Of these, 1,365 families were provided with emergency accommodation, an increase of 53 compared to the previous month. The number of homeless children also increased by 118. Despite the rise, the Department of Housing says progress is being made moving families out of hotels and B&Bs. The figures were released yesterday afternoon, ahead of the bank holiday weekend.
Responding to the increase, Focus Ireland claims the Government is taking "little action".
"The number of adults, the number of children and the number of families have all increased and reached new record highs," a spokesperson for the housing charity said.
"This is not evidence of a strategy that is working, it is evidence of a Government which is taking too little action, too slowly."
Barnardos head of advocacy, June Tinsley, also responded, saying: "Yet again we see an upward trend in the numbers of children and families experiencing homelessness. While we acknowledge the reduction in the number of families being accommodated in hotels and B&Bs since March, month-on-month little progress has been achieved.
"In May, 647 families were in such accommodation and in June this figure had fallen to 638. This demonstrates that the number of families entering homelessness remains higher than those exiting. A net decrease of just nine families is extremely disappointing and disheartening," she said.
Ms Tinsley added that each day in Barnardos services across Ireland she sees the impact that homelessness is having on children.
"We watch the mental and emotional well-being of children deteriorate as their hopes of escaping homelessness fade. We meet mothers and fathers acutely aware that their children are experiencing a childhood deprived of play because their entire home is a hotel room.
"We see the physical impacts of not being able to access adequate nutritious meals due to the transient nature of homeless accommodation," she said.
Sinn Féin's housing spokesperson Eoin Ó Broin accused the department of "deliberately trying to bury bad news on homelessness by releasing the June homeless figures late on the Friday afternoon of a bank holiday."
"It is an absolute disgrace that the Minister for Housing Eoghan Murphy and his Department have published the June homeless figure late on the Friday afternoon of a bank holiday weekend. These figures should have been published last week. The department has had the data for several weeks," he said.
"The minister and his department are deliberately trying to bury bad news by releasing the June figures on the afternoon of a bank holiday."
Meanwhile, the HSE also published its official waiting list figures for July, 2017 - also right before the bank holiday weekend.

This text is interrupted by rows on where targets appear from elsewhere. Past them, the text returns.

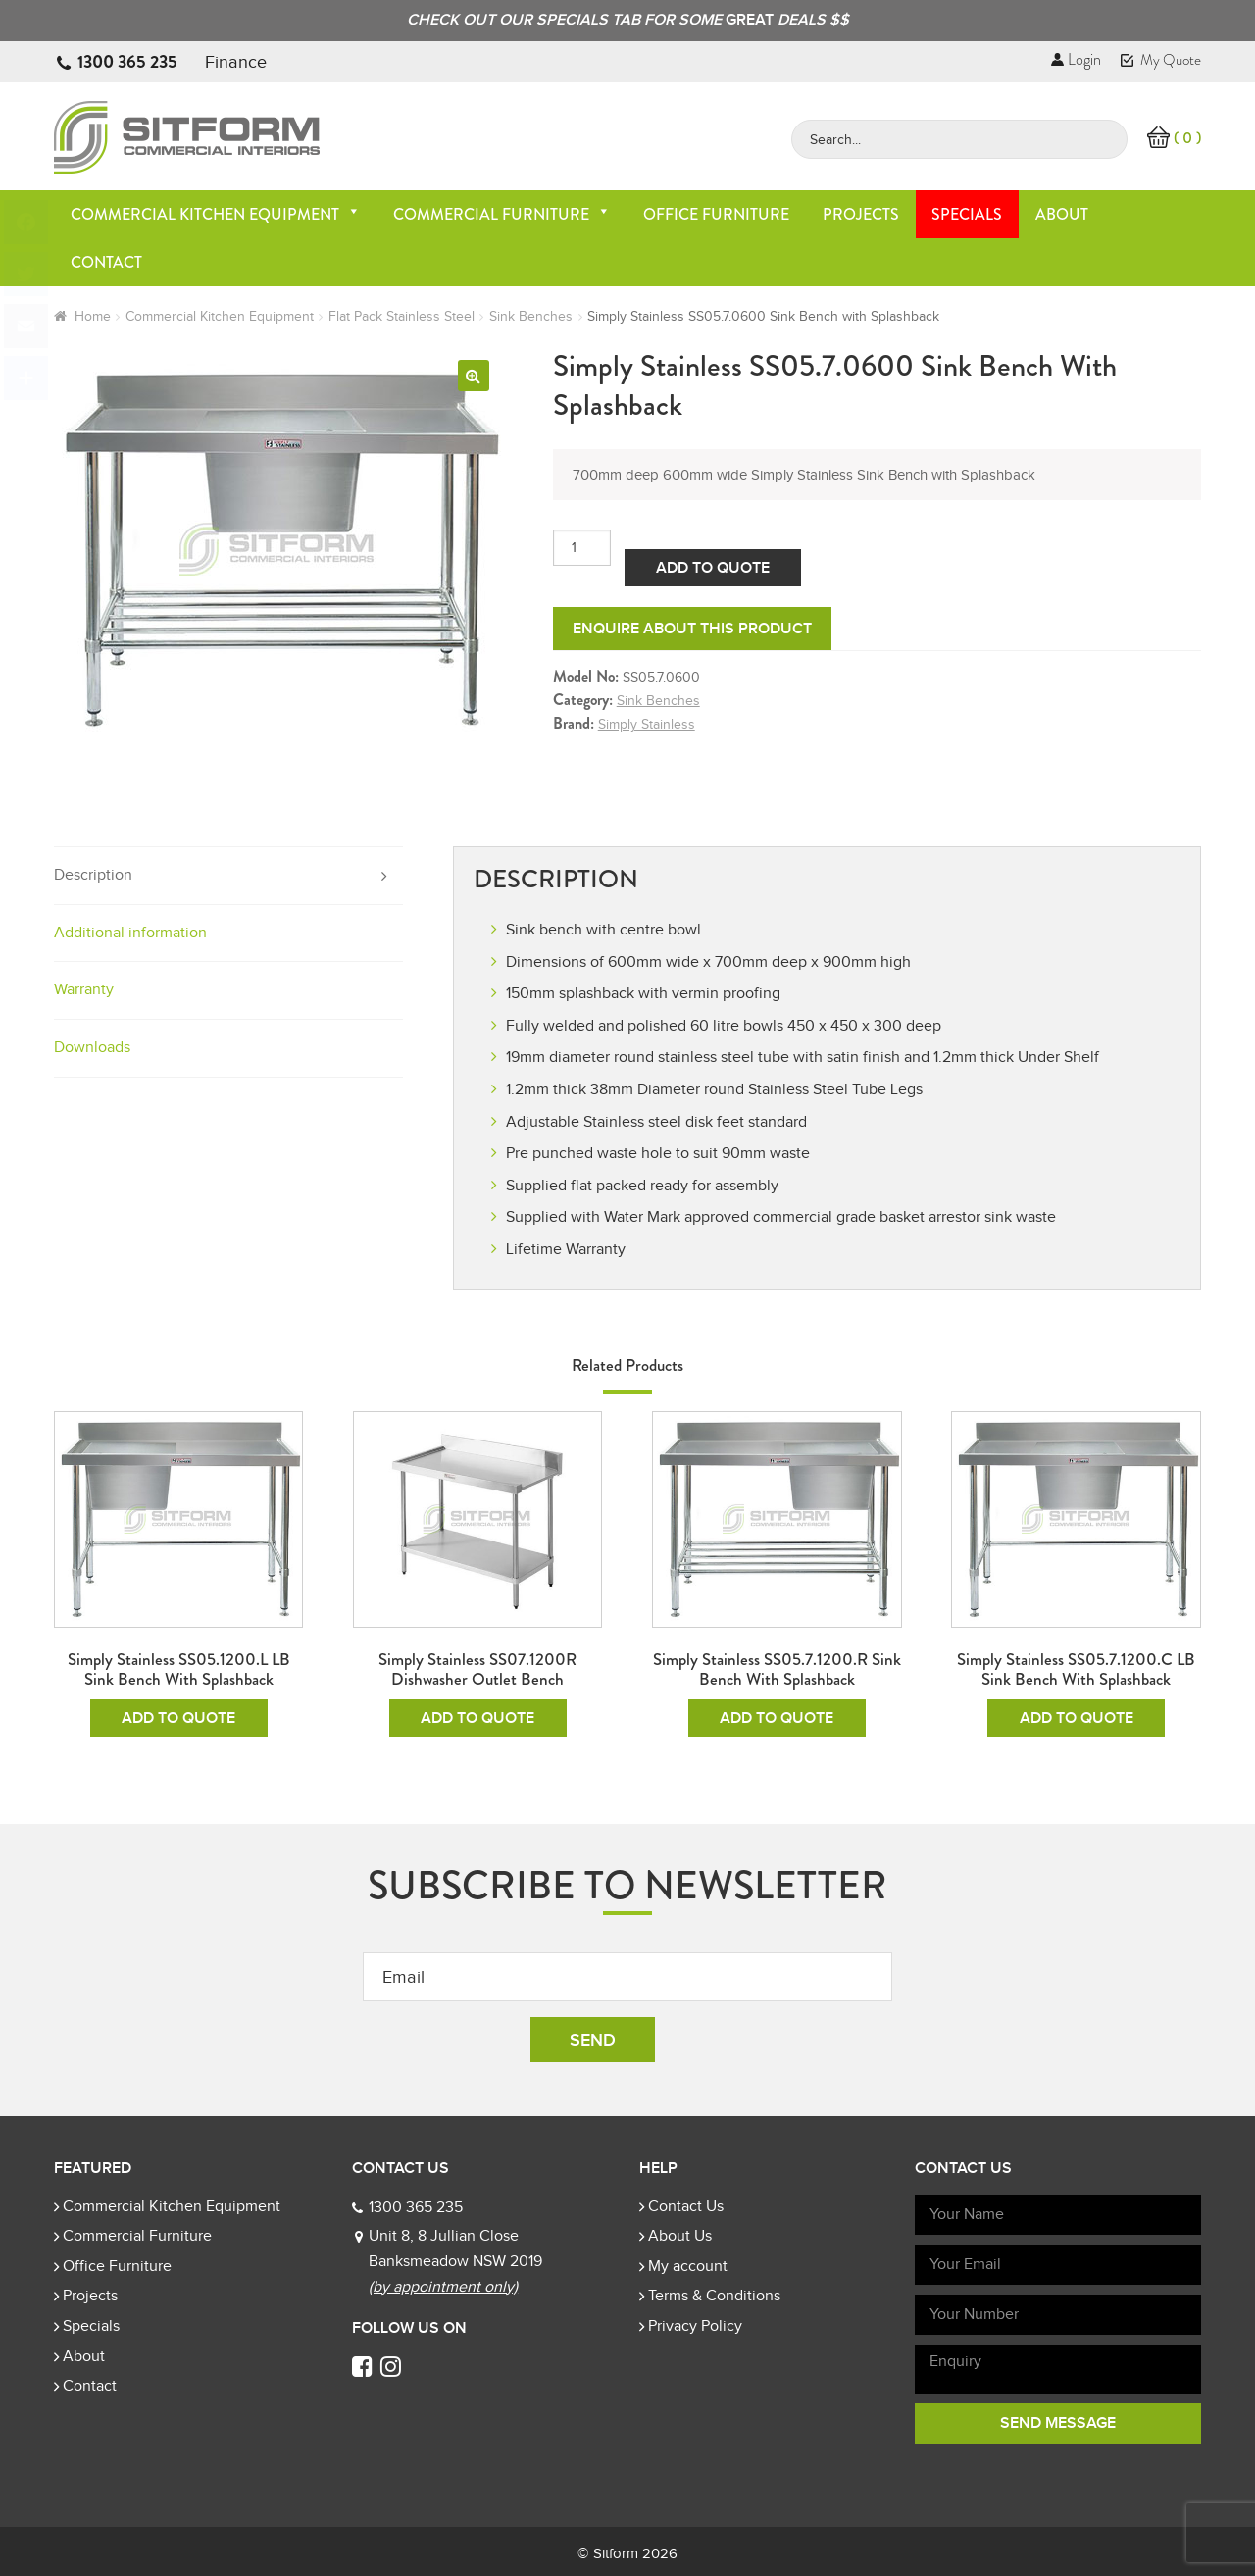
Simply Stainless (646, 724)
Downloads (92, 1047)
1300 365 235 (127, 62)
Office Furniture (716, 214)
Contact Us (686, 2206)
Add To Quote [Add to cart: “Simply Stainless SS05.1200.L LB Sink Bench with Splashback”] (178, 1718)
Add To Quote (713, 568)
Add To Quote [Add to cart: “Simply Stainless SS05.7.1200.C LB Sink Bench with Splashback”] (1076, 1718)
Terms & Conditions (714, 2295)
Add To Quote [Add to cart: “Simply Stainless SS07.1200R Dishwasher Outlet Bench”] (477, 1718)
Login (1076, 59)
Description (93, 875)
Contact (106, 262)
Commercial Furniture (502, 214)
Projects (861, 214)
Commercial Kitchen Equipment (216, 214)
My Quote (1161, 60)
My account (688, 2266)
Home (93, 316)
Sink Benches (531, 316)
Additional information (130, 932)
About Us (680, 2236)
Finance (236, 62)
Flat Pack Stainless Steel (401, 316)
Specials (966, 214)
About (1061, 214)
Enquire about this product (692, 628)
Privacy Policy (695, 2326)
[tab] (228, 876)
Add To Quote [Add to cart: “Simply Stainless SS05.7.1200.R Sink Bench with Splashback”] (776, 1718)
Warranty (84, 989)
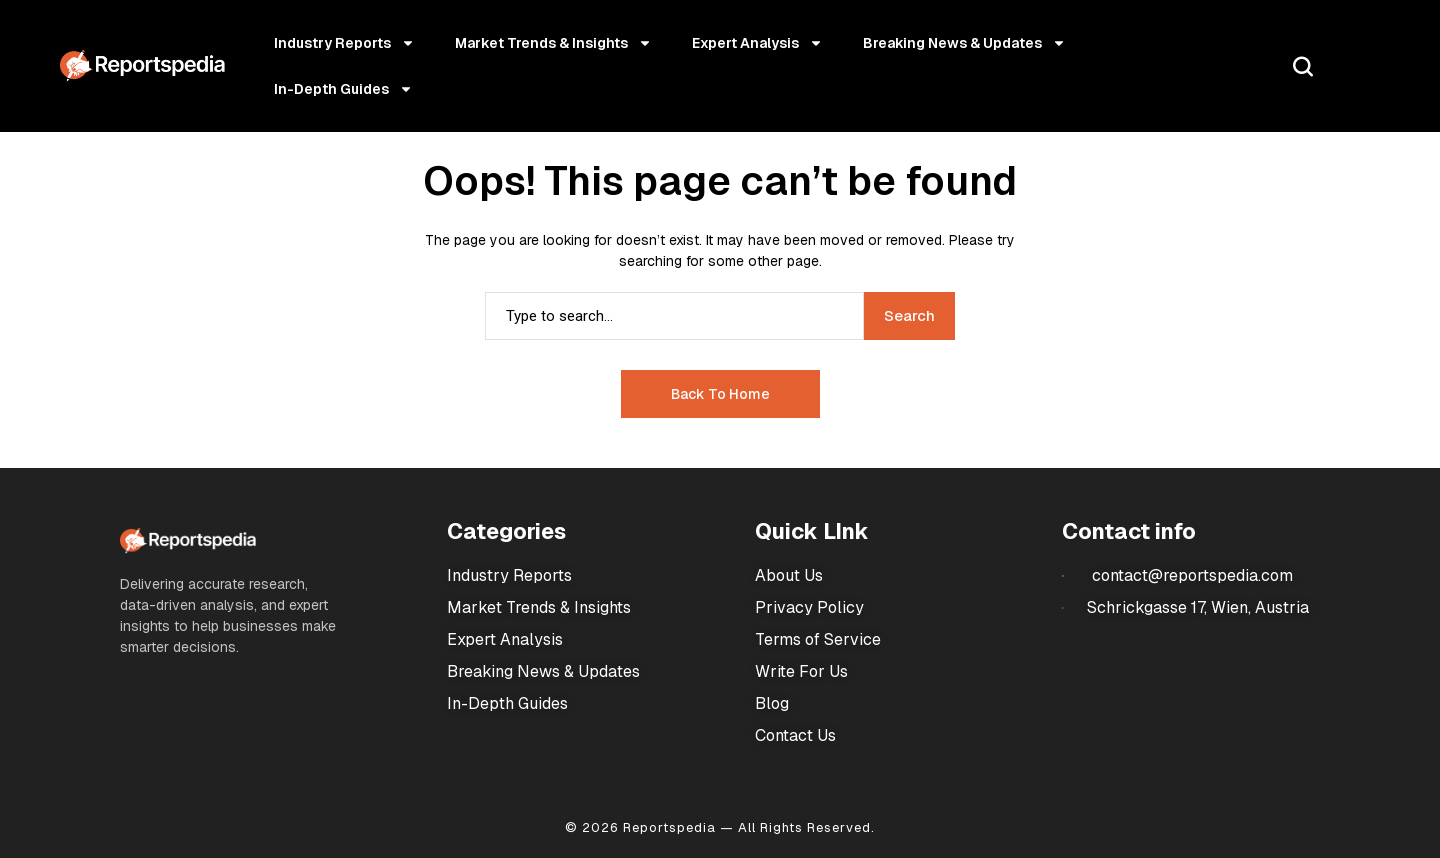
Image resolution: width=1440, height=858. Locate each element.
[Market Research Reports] (142, 66)
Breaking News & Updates (964, 43)
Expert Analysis (757, 43)
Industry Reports (344, 43)
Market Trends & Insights (553, 43)
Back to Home (720, 394)
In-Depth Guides (343, 89)
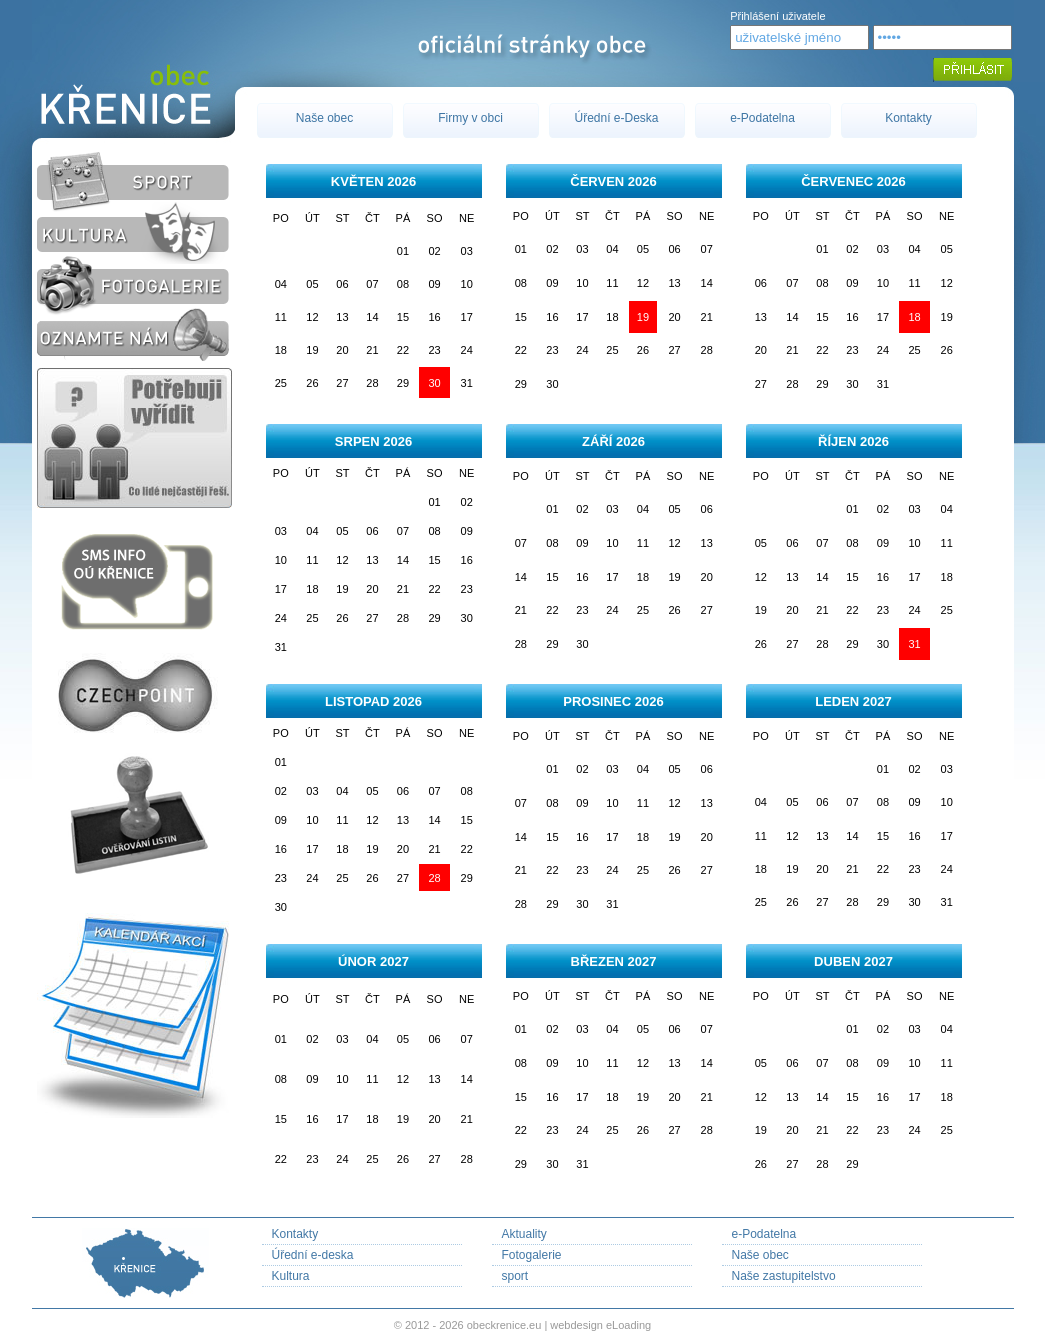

The number of people on hospital waiting lists has increased by 9,527, with over 500,000 people awaiting treatment at the end of July.
Figures released from the National Treatment Purchase Fund (NTPF) show there were 493,780 patients waiting for outpatient appointments last month and 86,111 waiting for inpatient surgery or day care procedures.
The inpatient waiting list has also grown slightly compared to June, a difference of 93.